Ferdy menganggap perlawanan itu sebagai ketidakpatuhan, segera menahan kedua tangannya di kedua sisi bantal. "Jessy, aku paling benci orang berkelit."
"Aku nggak."
"Kamu nggak melukai ibuku?"
"Maaf, aku nggak sengaja, aku ...."
Jessy tiba-tiba terdiam, karena melihat ejekan dan penghinaan di mata Ferdy.
Bagi pria itu, apa pun yang Jessy katakan tak ada gunanya. Kepercayaan si pria pada ibunya dan istrinya, tentu lebih daripada Jessy yang hanya sebuah alat baginya.
Dulu alat untuk melahirkan, sekarang alat pelampiasan.
Saat tangan Ferdy diletakkan di lehernya, Jessy berpikir, kalau dicekik sampai mati pun tak apa, sekalian selesai.
Namun si pria justru merobek piama tipisnya dan tanpa persiapan apa pun memerkosanya.
Jessy tak berani bersuara sedikit pun. Giginya menggigit bibir bawah erat-erat, jari-jarinya mencengkeram seprai.
Saat Jessy merasa dirinya akan pingsan karena sakit, bibir tipis Ferdy yang dingin mencium dirinya, sekaligus menutup napasnya.
Jessy merasa, dirinya benar-benar ingin membunuh pria itu.

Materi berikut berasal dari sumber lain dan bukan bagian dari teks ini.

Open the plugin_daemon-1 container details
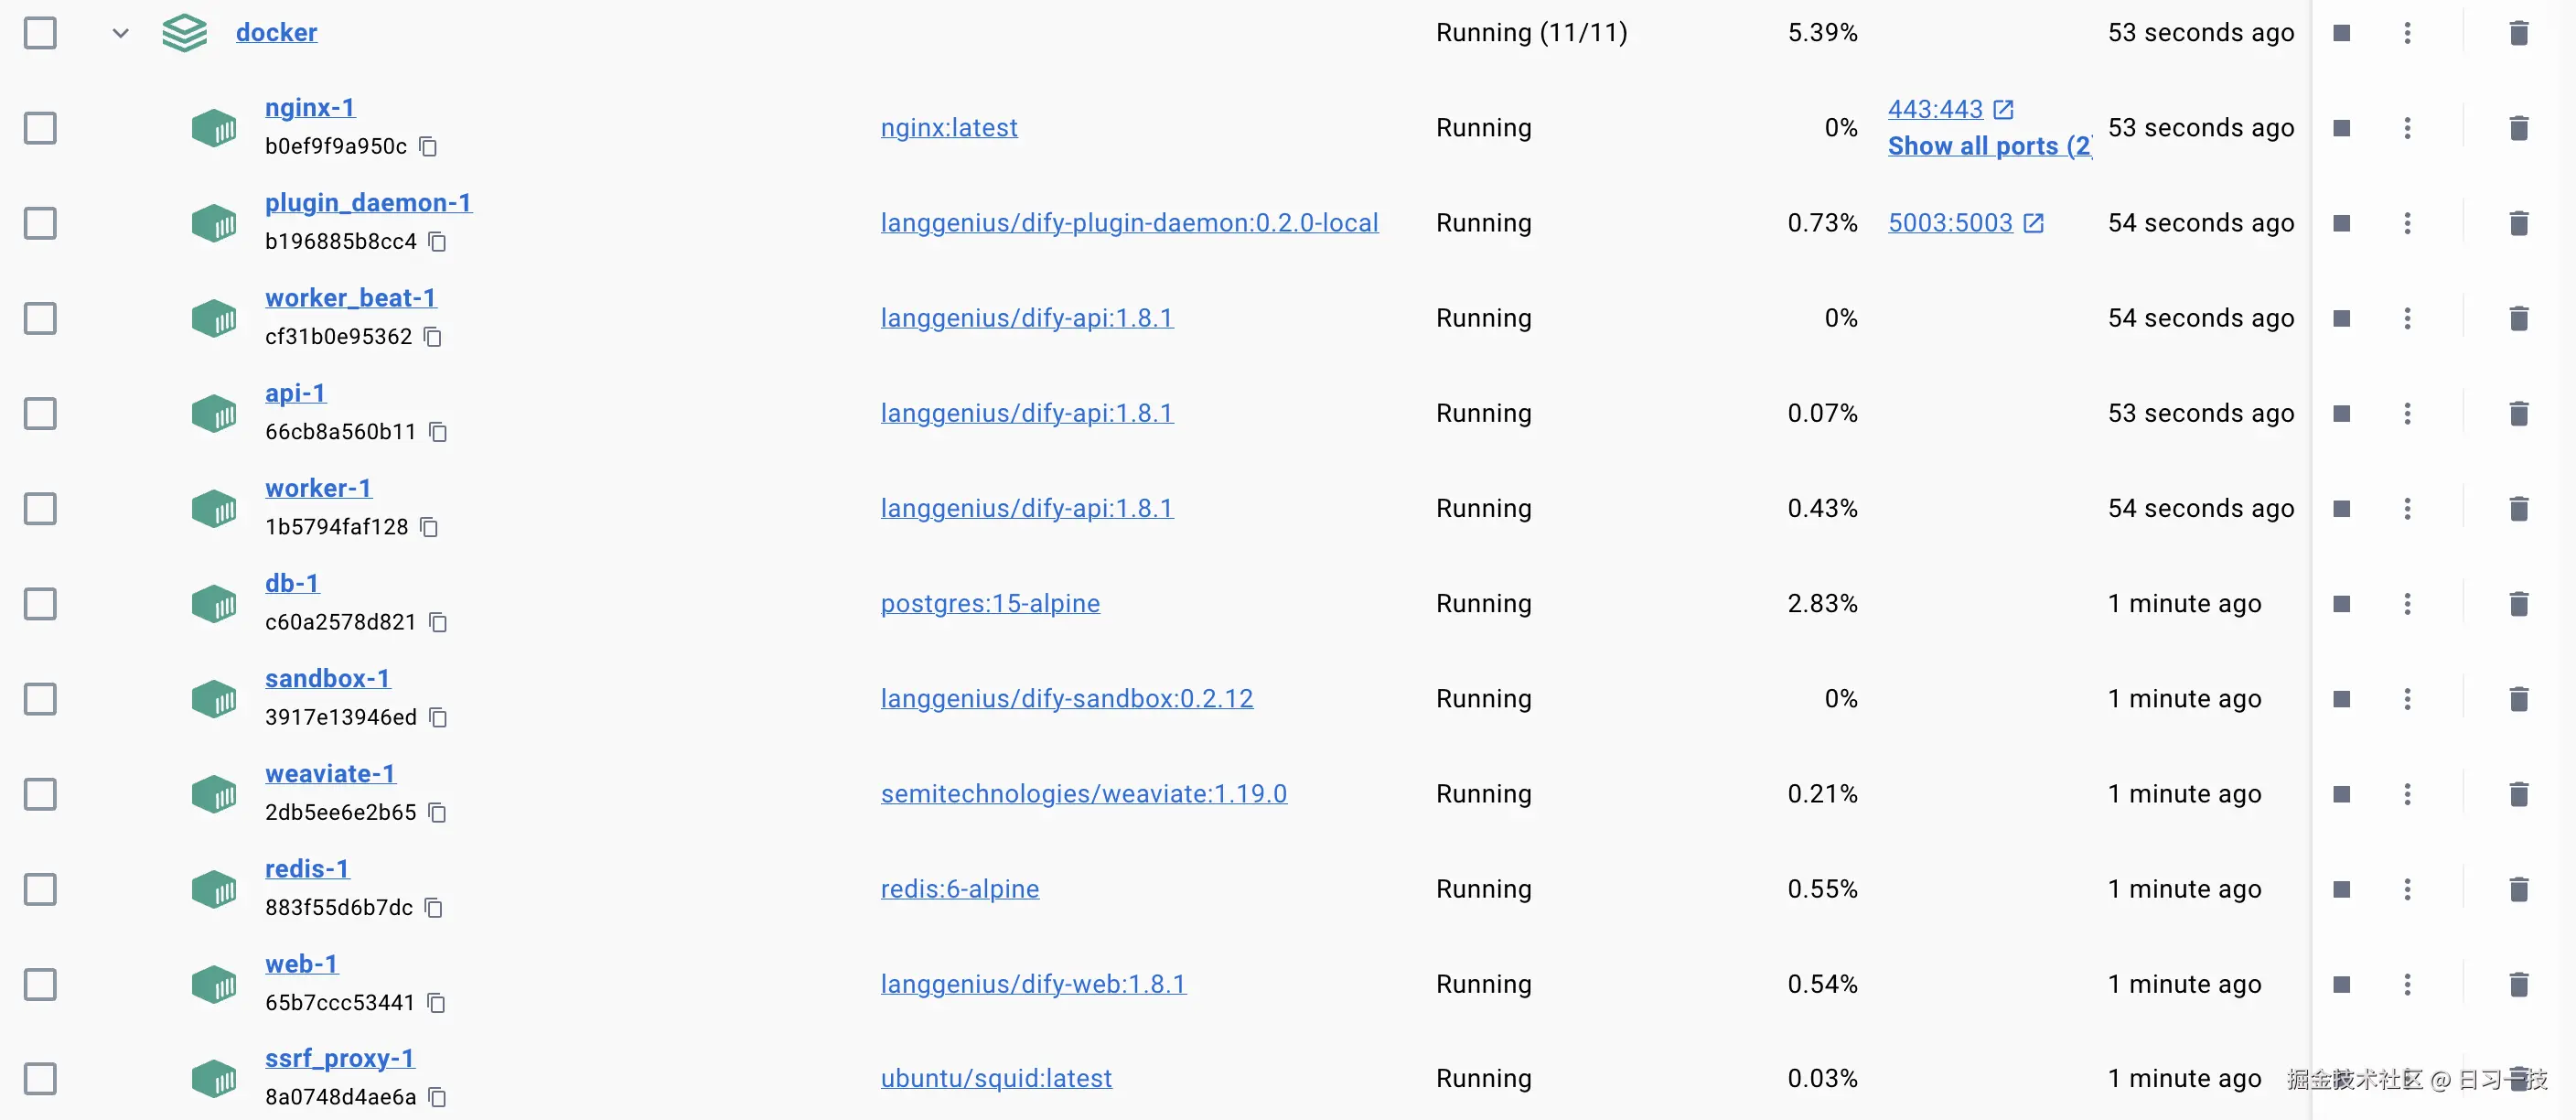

Begitu selesai, Ferdy langsung ke kamar mandi. Setelah keluar, dia melemparkan pakaian pada Jessy dan berkata dengan tidak sabar, "Kuberi kamu sepuluh menit. Bangun dan ikut aku ke rumah sakit untuk minta maaf."
Jessy juga merasa memang seharusnya minta maaf, bagaimanapun Bu Rosa adalah ibunya. Tapi sepuluh menit saja tentu tidak cukup, sekarang dia bahkan tak sanggup bangkit dari tempatnya.
Namun Ferdy selalu menepati kata-katanya, Jessy buru-buru bangkit dan akhirnya keluar rumah tepat dalam waktu yang ditentukan.
Dia sudah duduk di mobil, jari-jarinya yang panjang mengetuk setir dengan tak sabar. Jessy meliriknya dan membuka pintu kursi belakang.
"Kamu menyuruhku jadi sopirmu?"
Jessy tak berani berkata apa-apa lagi dan beralih membuka pintu kursi penumpang depan.
Pria itu tampak sangat kesal, belum sempat Jessy duduk dengan benar, mobil sudah dijalankan. Tubuh Jessy terhuyung, nyaris terjatuh menimpanya.
Melihat posisi tangan si pria yang menempel, Jessy menundukkan kepala dengan malu.